Reflections: I assigned two different reflections to the entire 11th grade class, one after several smaller collaborations in the first semester and one at the end of the more integrated and longer-term collaboration in the second semester. Through these I was able to record what students saw as the benefits and struggles of each collaboration, how relevant the projects were, how challenging or rigorous the projects were, how proud they were of their final product, how much their understanding was improved through the project, and what they would change about the project to make it better. I took several open-ended questions from each reflection, coded the responses based on emerging themes, and compiled the results in graphs to better understand the findings and to help me make connections about what I was seeing.
Observations: I used observations during project work on the integrated project between math and English to track both student engagement and the quality of student collaborations. These observations helped me to identify two important areas: 1) how teacher collaborations and choices impacted student experiences and 2) where I could better facilitate student collaborations.

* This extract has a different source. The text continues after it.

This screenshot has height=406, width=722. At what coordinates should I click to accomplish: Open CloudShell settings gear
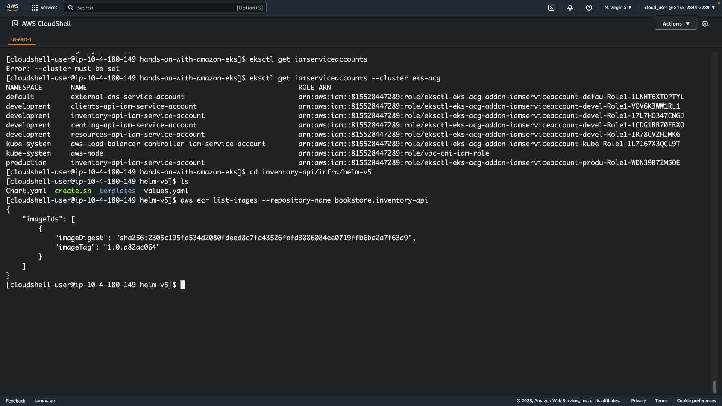click(705, 24)
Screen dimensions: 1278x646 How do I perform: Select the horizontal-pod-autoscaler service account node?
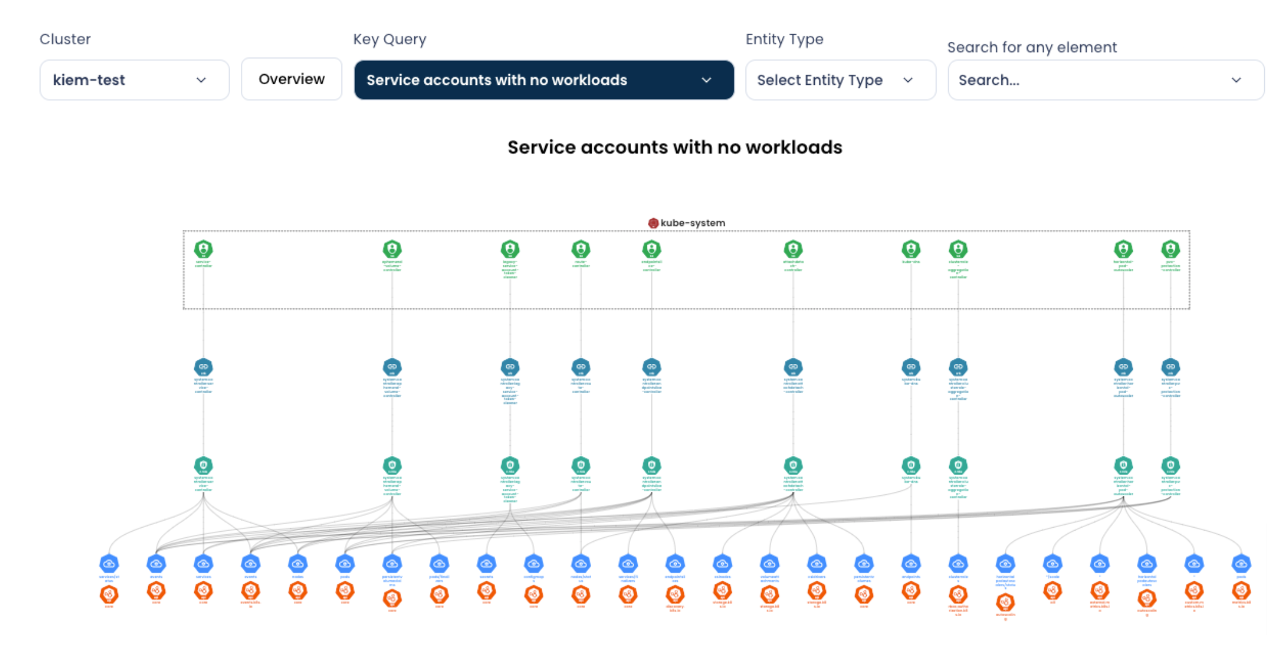coord(1123,249)
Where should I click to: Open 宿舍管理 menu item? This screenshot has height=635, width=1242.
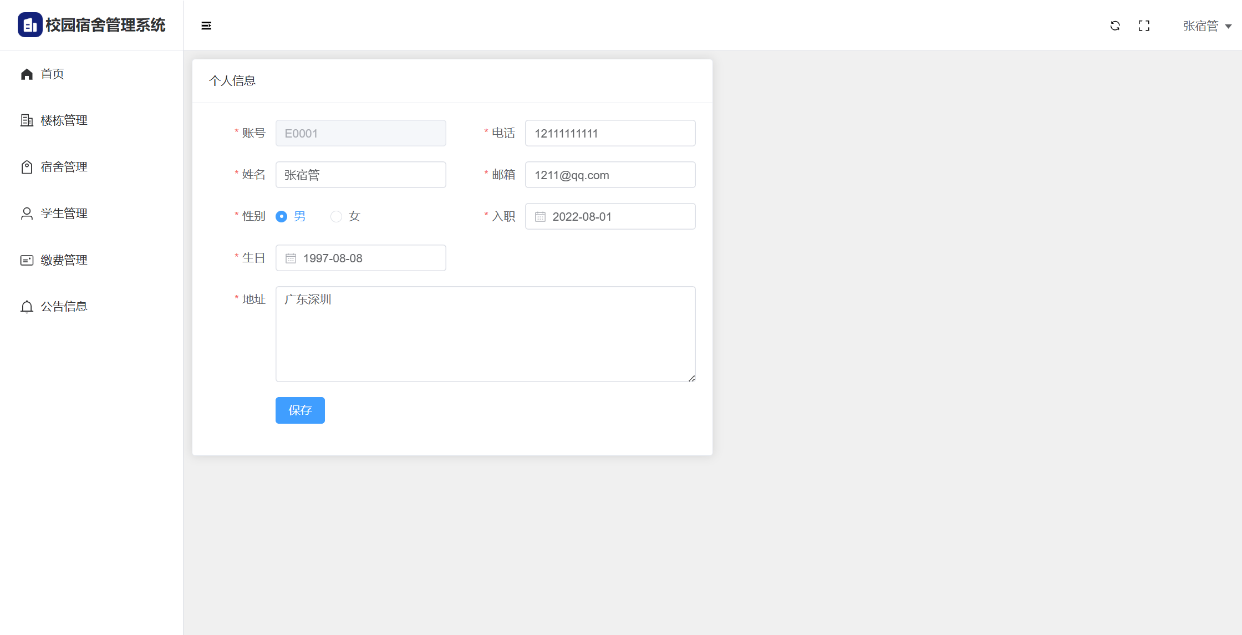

For the first, I looked for evidence of student engagement (staying focused on the task/topic, eye contact and conversation between students) and quality of work/discussion and noted if there was something specific that increased student engagement and participation (student choice? time pressures? relevance of the task/topic?). I looked for those tasks where students were most engaged and tried to identify if this engagement was the result of teacher collaboration by triangulating my observational notes with other data sources. For the second area, I looked to identify methods and elements in student collaborations that engaged and supported students and those that didn’t. These observations helped me to make adjustments as needed.